De quel danger, s’agit-il, vas-tu me demander ? 

Patience ! te dirai-je.

Effectivement, si tu te promènes un jour dans ce quartier, tu ne comprendras pas de quel danger il pourrait s’agir. Tout te paraîtra si parfaitement calme et serein. Des petites maisons entourées de jardins. Dans ces jardins, des tables et des chaises sur des pelouses impeccablement tondues, des balançoires et des barbecues. Des enfants qui partent à l’école ou en reviennent. Des parents qui se rendent au travail ou vont faire les courses. Sais-tu quel souvenir m’évoque ce quartier lorsque j’écris ces lignes ?

Non ? Tu donnes ta langue au chat ? 

Lorsque j’avais ton âge, je lisais et relisais les bandes dessinées de Boule et Bill, ce petit garçon roux et son cocker. Tu connais ? J’imagine ces deux compagnons de mon enfance, entourés des parents de Boule et de Caroline la tortue, vivre ici. Petite maison, petit jardin, voisins charmants… C’est tout à fait cela. Regarde !

Donc, si les chats se réunissaient ce soir-là pour tenir conseil, c’est que quelque chose de grave venait de se produire dans ce quartier apparemment si paisible. Quelque chose qui risquait de bouleverser leurs vies. Peut-être même de mettre leurs vies en danger. Tu les aurais vus avec leurs mines graves, ces minets ! A ton avis, quel événement pouvait les mettre dans un tel état d’inquiétude ? Moi, je sais, puisque j’écris l’histoire. 
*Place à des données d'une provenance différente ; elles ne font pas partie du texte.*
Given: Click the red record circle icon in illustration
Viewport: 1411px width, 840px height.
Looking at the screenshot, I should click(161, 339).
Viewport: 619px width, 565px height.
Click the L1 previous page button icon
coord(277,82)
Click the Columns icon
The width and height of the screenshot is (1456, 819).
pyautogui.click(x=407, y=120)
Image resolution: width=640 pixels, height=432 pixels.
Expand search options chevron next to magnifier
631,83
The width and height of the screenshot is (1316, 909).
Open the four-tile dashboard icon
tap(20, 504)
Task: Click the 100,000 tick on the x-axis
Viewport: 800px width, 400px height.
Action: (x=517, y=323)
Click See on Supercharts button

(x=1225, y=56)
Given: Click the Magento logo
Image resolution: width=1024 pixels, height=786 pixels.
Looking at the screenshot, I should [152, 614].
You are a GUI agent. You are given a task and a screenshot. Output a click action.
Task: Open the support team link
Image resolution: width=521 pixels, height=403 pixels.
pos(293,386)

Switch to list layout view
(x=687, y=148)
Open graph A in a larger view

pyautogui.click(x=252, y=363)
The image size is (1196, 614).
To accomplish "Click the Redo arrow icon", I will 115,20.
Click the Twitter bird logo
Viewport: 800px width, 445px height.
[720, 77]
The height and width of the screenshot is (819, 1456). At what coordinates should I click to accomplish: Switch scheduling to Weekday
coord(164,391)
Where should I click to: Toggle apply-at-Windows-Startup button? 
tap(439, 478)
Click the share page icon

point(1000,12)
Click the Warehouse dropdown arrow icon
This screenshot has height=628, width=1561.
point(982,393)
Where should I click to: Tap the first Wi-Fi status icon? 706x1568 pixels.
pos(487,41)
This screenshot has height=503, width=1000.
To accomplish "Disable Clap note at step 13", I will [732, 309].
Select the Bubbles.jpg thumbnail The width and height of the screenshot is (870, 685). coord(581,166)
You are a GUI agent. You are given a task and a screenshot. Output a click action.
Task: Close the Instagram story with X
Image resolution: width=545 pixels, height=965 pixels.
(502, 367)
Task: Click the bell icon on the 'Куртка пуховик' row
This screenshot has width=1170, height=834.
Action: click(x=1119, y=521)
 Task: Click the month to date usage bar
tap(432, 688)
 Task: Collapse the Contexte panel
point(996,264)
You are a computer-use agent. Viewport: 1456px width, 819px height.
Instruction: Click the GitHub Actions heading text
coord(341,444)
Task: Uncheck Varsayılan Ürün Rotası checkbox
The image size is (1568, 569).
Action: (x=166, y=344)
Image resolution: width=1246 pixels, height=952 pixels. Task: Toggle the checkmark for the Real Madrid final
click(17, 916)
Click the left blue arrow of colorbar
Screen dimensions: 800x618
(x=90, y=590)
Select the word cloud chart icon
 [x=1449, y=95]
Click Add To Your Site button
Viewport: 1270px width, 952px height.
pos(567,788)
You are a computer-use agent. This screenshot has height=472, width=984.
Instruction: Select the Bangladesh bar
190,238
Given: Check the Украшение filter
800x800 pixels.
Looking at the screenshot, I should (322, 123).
(Si, arrivé à ce stade de mon histoire, tu as une idée sur ce qui pourrait à ce point inquiéter les chats du quartier, j’aimerais bien la connaître ! N’hésite pas à me la confier. Voici mon adresse :

fmfecritpourlesenfants@gmail.com.)

En attendant, je te livre ma clé du mystère.

Une terrible nouvelle venait de s’abattre sur ces chats : les Bellin avaient un chien.

C’est ce qu’affirmait Lorenzaccio, le chat de mademoiselle Suzanne, l’institutrice.

Lorenzaccio est un chat distingué et raffiné, peut-être même cultivé, qui passe ses soirées à dormir dans sa corbeille pendant que sa maîtresse prépare sa classe du lendemain en écoutant des airs d’opéra. De temps, en temps, il s’extrait mollement de sa corbeille, s’étire langoureusement en faisant ses griffes sur le tapis du salon, ce qu’il n’a absolument pas le droit de faire, se dirige nonchalamment vers la cuisine, lape délicatement une gorgée de lait dans son écuelle, jette distraitement un coup d’œil dans la rue par la baie vitrée, puis, déjà épuisé par tous ces efforts, retourne se coucher.

Mais, hier soir, Lorenzaccio n’était pas retourné s’allonger paresseusement dans sa corbeille. Ce qu’il avait vu, de l’autre côté de la rue, l’avait tout d’abord intrigué puis, subitement, glacé d’effroi. Les Bellin rentraient chez eux. Une fois la voiture dans le garage, monsieur Bellin en ouvrit la portière arrière. Que vit alors Lorenzaccio en surgir, avant que Madame Bellin rabatte précipitamment la porte du garage ? Une boule de poils ! Une énorme boule de poils ! S’ébrouant et s’agitant dans tous les sens. Tournoyant sur elle-même puis filant comme une comète vers l’escalier. Lorenzaccio avait bel et bien cru voir un chien ! Pas de doute, Il avait vu un chien ! Il n’en n’avait pas dormi de la nuit.

C’est pourquoi, ce soir-là, contrairement à son habitude de rester douillettement à écouter des airs d’opéra auprès de sa maîtresse, Lorenzaccio se risquait sur un toit pour venir témoigner au conseil des chats.

Cervelas, le chat du charcutier confirmait.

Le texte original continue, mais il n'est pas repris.